The Biden administration is now wading into this debate, saying offsets can sometimes be an important tool to help companies and others reduce their emissions, as long as there are guardrails in place. The new federal guidelines are an effort to define high-integrity offsets as offsets that deliver real and quantifiable emissions reductions that would not otherwise have occurred.
“Voluntary carbon markets can help unleash the power of private markets to reduce emissions, but that can only happen if we address important existing challenges,” Treasury Secretary Janet L. Yellen said in a statement. She will discuss the guidelines with other administration officials at an event in Washington on Tuesday.
“The principles released today are an important step towards building voluntary carbon markets with high integrity,” she said.
The new federal guidelines also urge companies to first focus on reducing emissions as much as possible within their own supply chains before purchasing carbon offsets. Some companies have complained that it is too difficult to control their vast network of third-party suppliers and that they should be able to use carbon offsets to address pollution related, for example, to the cement or steel they use.
While the new federal guidelines are neither binding nor enforceable, advocates of voluntary carbon markets say they could help foster a larger market for high-quality offsets that actually work. There are also several private efforts, such as the Voluntary Carbon Market Integrity Boardthat attempt to set out principles for what counts as effective carbon offsets.

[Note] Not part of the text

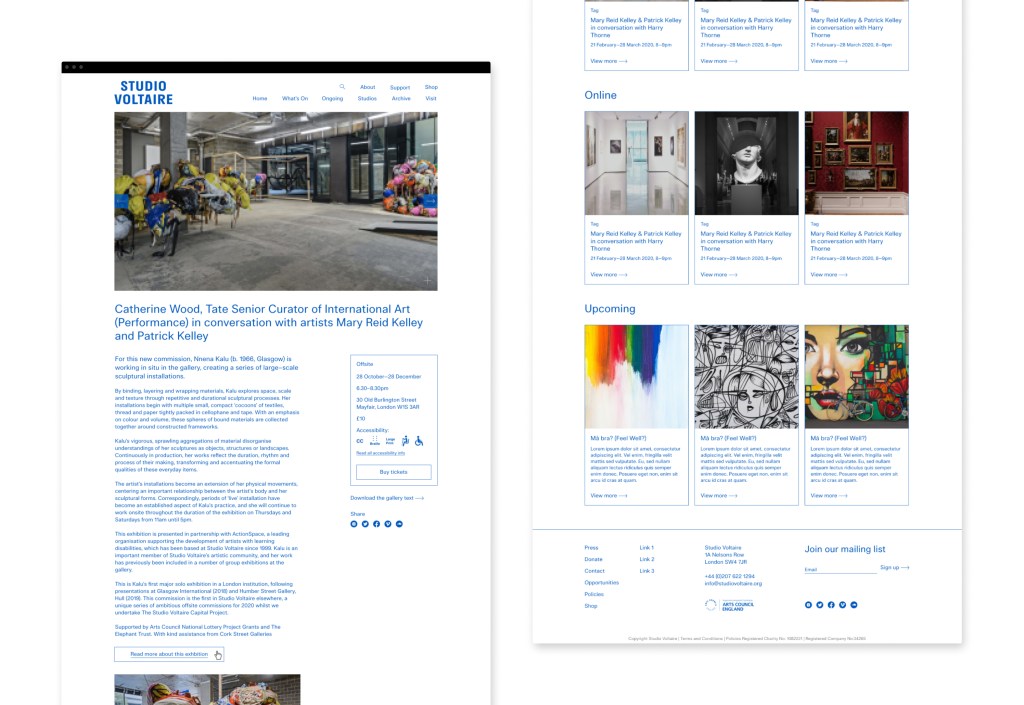Viewport: 1024px width, 705px height.
Task: Go to the Archive navigation item
Action: pos(401,99)
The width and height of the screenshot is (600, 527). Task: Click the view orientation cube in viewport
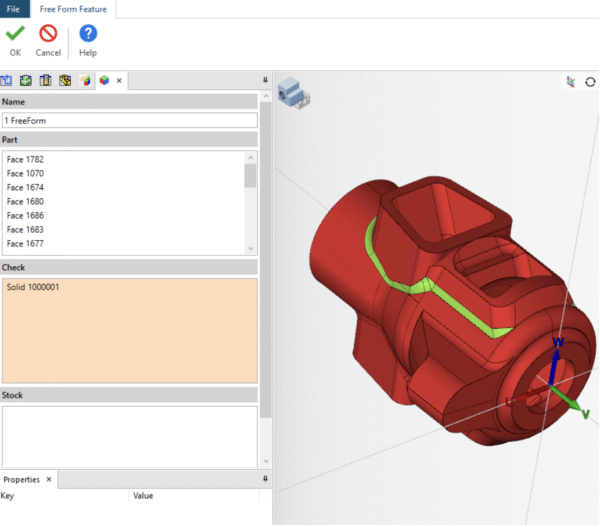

“There are credible estimates that the voluntary carbon market could grow to ten to twenty times what it is now, and then you would be talking about real money to tackle climate change,” said Nat Keohane, president of the Center for Climate and Energy . Solutions, an environmental group that supports the use of carbon offsets. “But we won't reach that scale unless buyers have confidence in what they're buying.”
Critics of carbon offsets, however, say the new federal guidelines are too vague and don't do enough to describe what types of projects count as high-quality. Moreover, critics say that without stricter government enforcement of voluntary carbon markets, voluntary carbon markets will still exist lots of cheap, ineffective compensation floating around that companies can continue to buy without consequences.
“If the government doesn't do something to address the bottom end of the market through enforcement, I don't see any low-quality credit going away,” said Danny Cullenward, a senior fellow at the Kleinman Center for Energy Policy at New York University . Pennsylvania.
In California, some lawmakers have submitted a bill that would penalize companies that market offsets that are unlikely to be “quantifiable” or “real.” But this bill has been opposed by business groups and even some environmentalists, who argue it could stifle a source of funding for preserving and protecting forests and other natural areas.
For their part, Biden administration officials say offsets could also help channel investments to poorer countries struggling to raise funds to tackle climate change. While President Biden has pledged more than $11 billion in annual climate assistance to developing countries, Congress has only approved a small part of it.
To combat climate change, “we need to mobilize enormous amounts of private capital,” said John Podesta, Mr. Biden's senior adviser on international climate policy. Voluntary carbon markets, he said, can “support clean energy deployment in developing countries that can benefit most from new investments.”